NIEWINNE IGRASZKI.
TELAWIW OnLine: Problemy z islamskim reżimem irańskim nie sprowadzają się bynajmniej do jego programu rakietowo-nuklearnego, lecz dotyczą także ekspansji regionalnej. Polega ona na bezpośredniej interwencji zbrojnej w konflikcie syryjskim i sponsorowaniu terroryzmu w Iraku, Libanie i Jemenie.
@
Netanjahu ostrzegł dziś na cotygodniowym posiedzeniu rządu w Jerozolimie, że Izrael nie dopuści do rozszerzenia irańskiej obecności wojskowej w Syrii, choćby nawet kosztem eskalacji wojennej mogącej nastąpić już w niedługim czasie. Słowa te skierowane są głównie do Putina, z którym BIBI rozmawiać będzie w najbliższą środę w Moskwie. Izrael ma nadzieję, że Rosjanie w tzw. własnym dobrze pojętym interesie sami zahamują ekspansję irańską, gdyż wojna w Syrii łączyłaby się z obaleniem sprzymierzonego z Teheranem reżimu Asada.

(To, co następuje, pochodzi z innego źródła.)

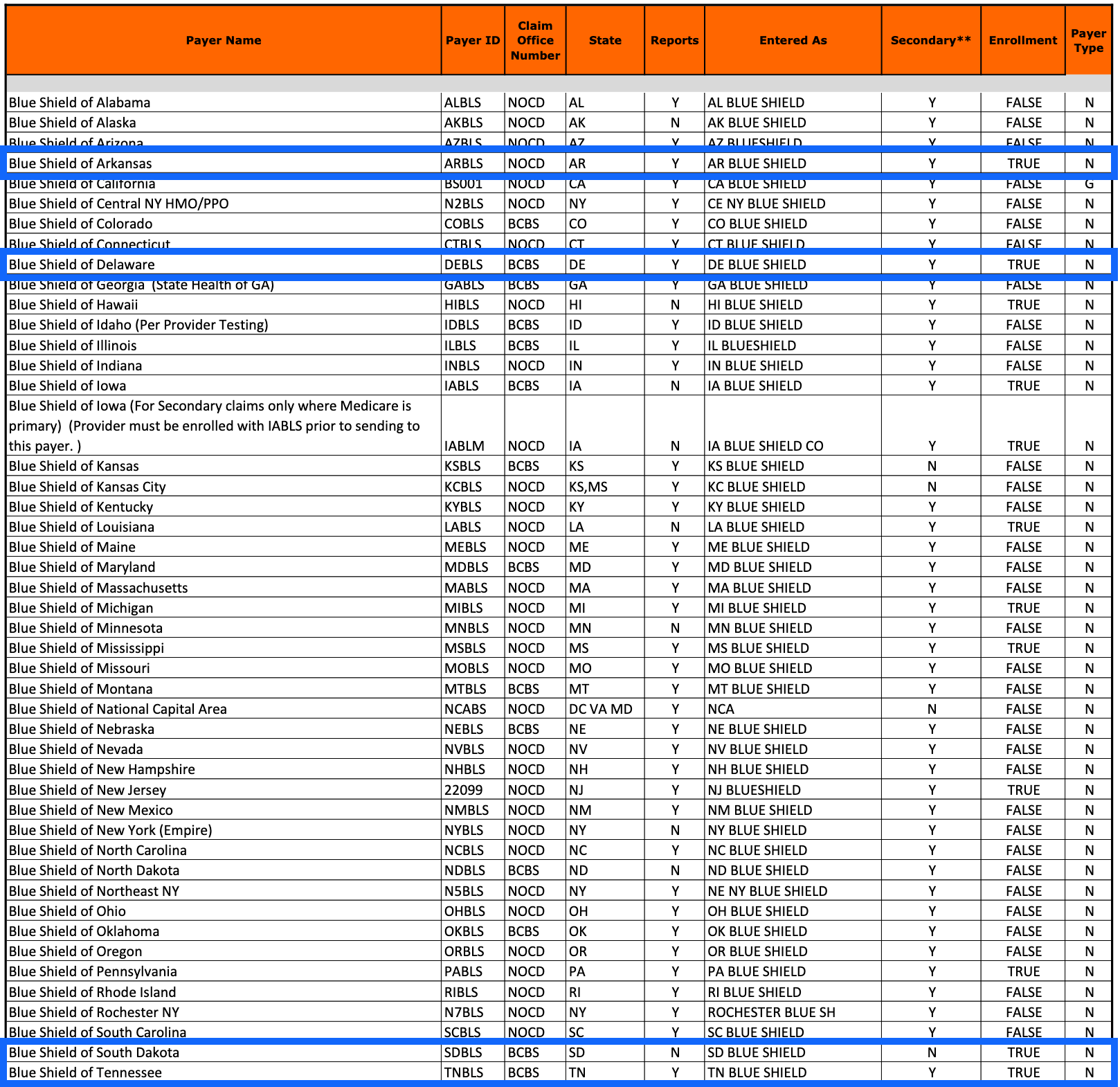The image size is (1120, 1087).
Task: Select the Payer ID column header
Action: (x=472, y=40)
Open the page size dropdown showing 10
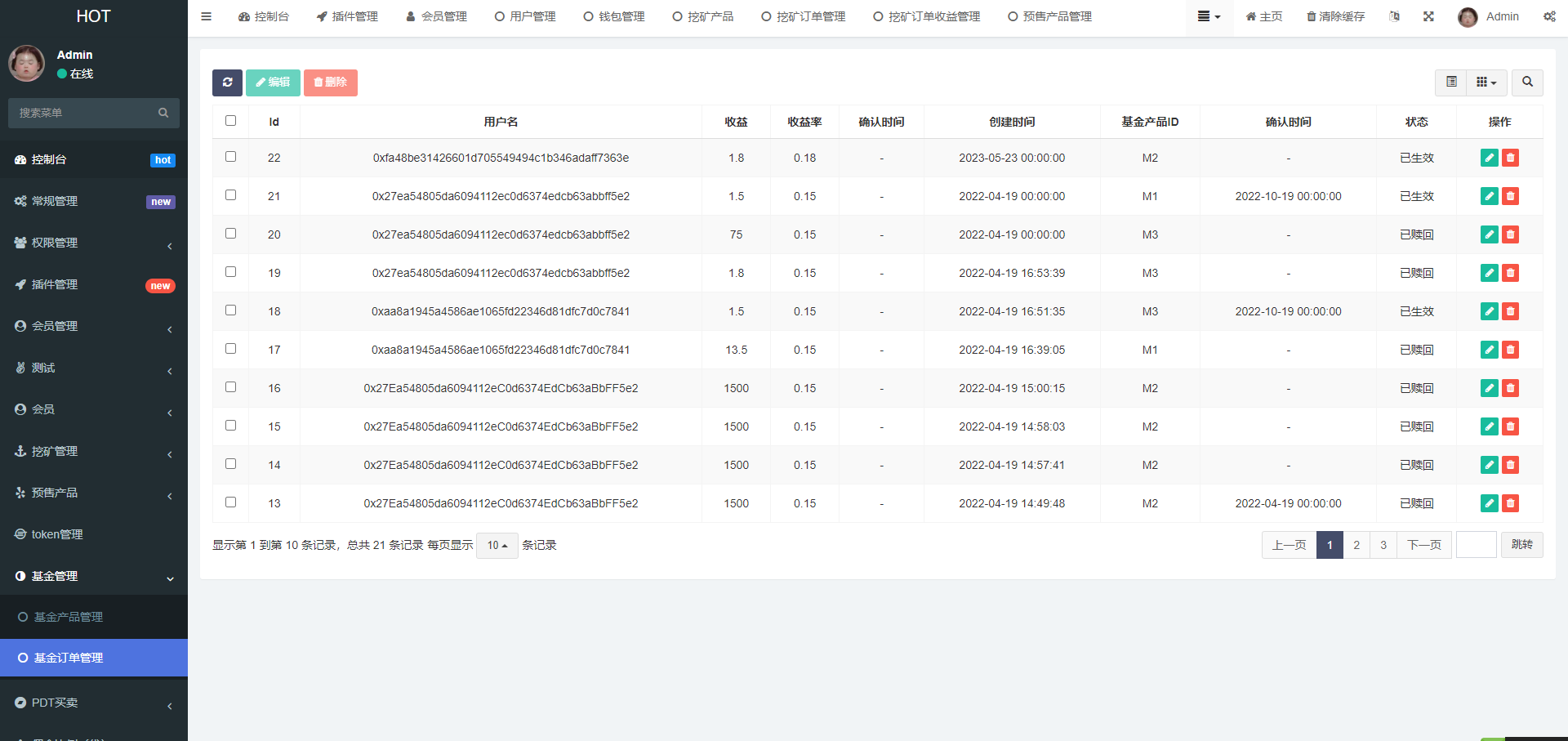Image resolution: width=1568 pixels, height=741 pixels. tap(497, 545)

Na razie, nie wiadomo, czy i w jakiej mierze rachuby te okażą się słuszne – można jednak założyć, że dzisiejszy komunikat Jerozolimy odebrany zostanie na Kremlu z całą powagą. Putin wie doskonale, że Izrael może uderzyć na Persów w momencie, gdy Donald Trump 12 maja ogłosi decyzję ws. ewentualnej rewizji układu atomowego zawartego bez sensu 3 lata temu.